Lines with the string "Task" are to be identified in the listing and copied.

** Opening Provided records block **

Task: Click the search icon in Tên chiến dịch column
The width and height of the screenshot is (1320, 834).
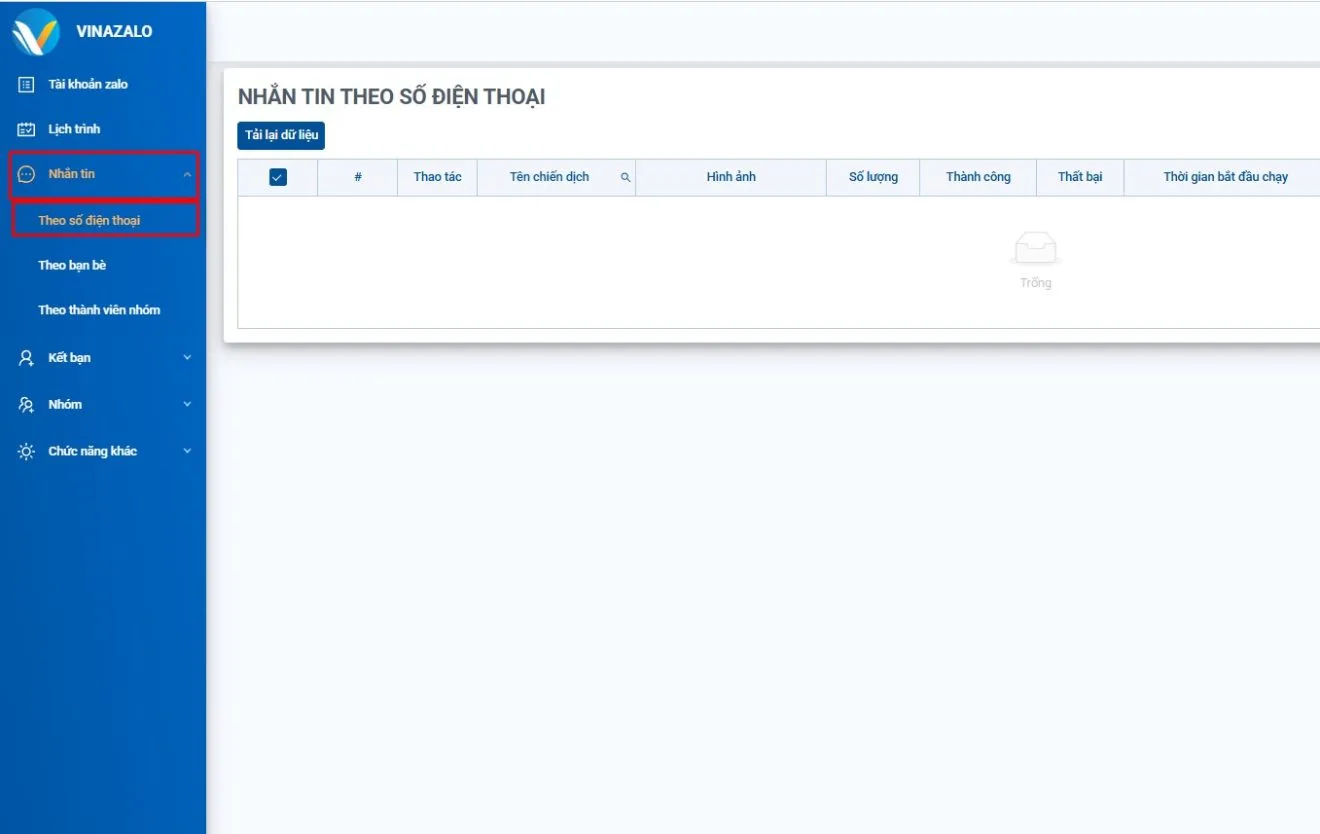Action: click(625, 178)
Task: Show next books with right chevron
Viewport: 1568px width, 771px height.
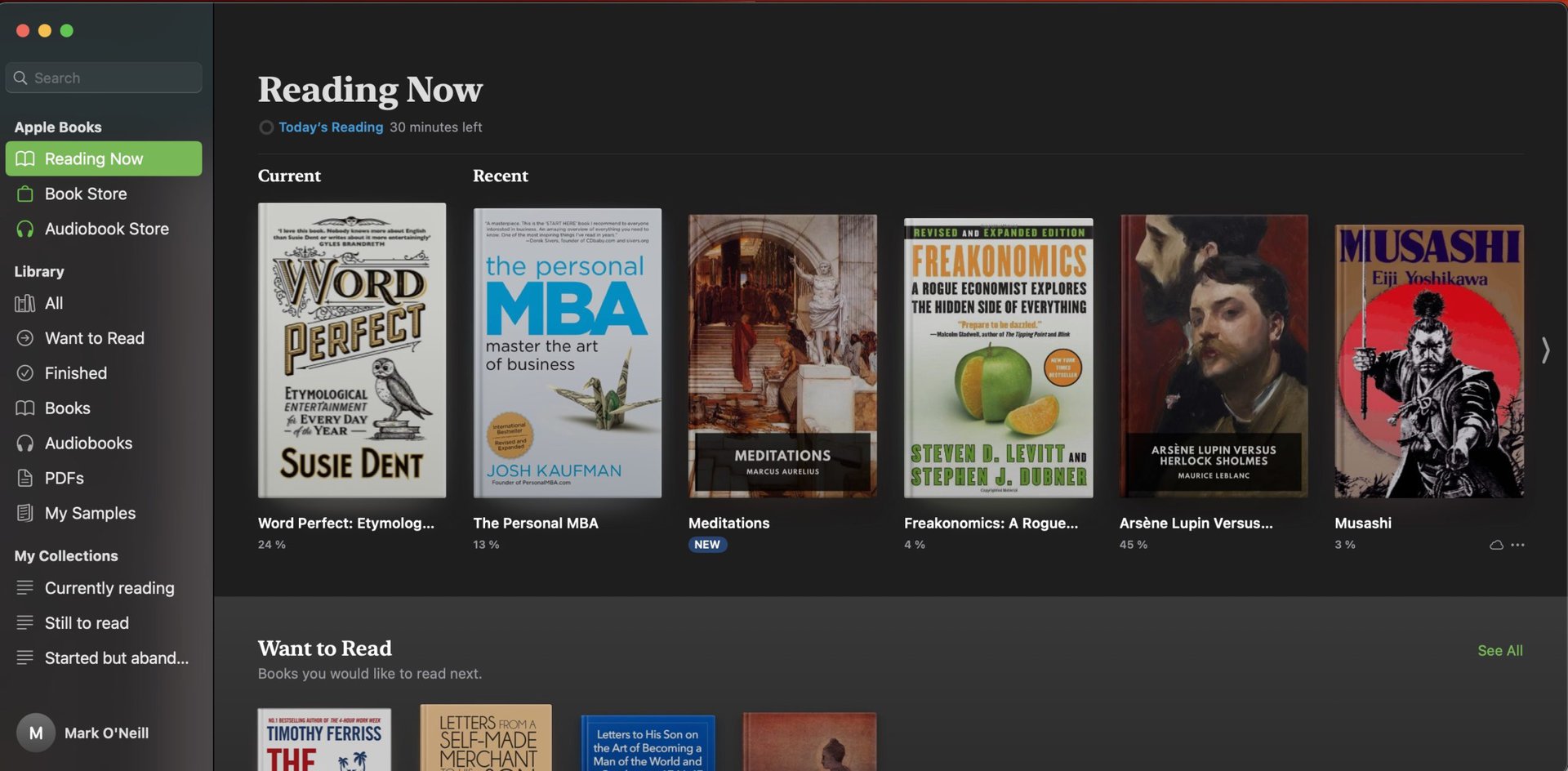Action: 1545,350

** Closing Provided records block **

Answer to this problem:
Task: Click the search icon in Tên chiến dịch column
Task: Show next books with right chevron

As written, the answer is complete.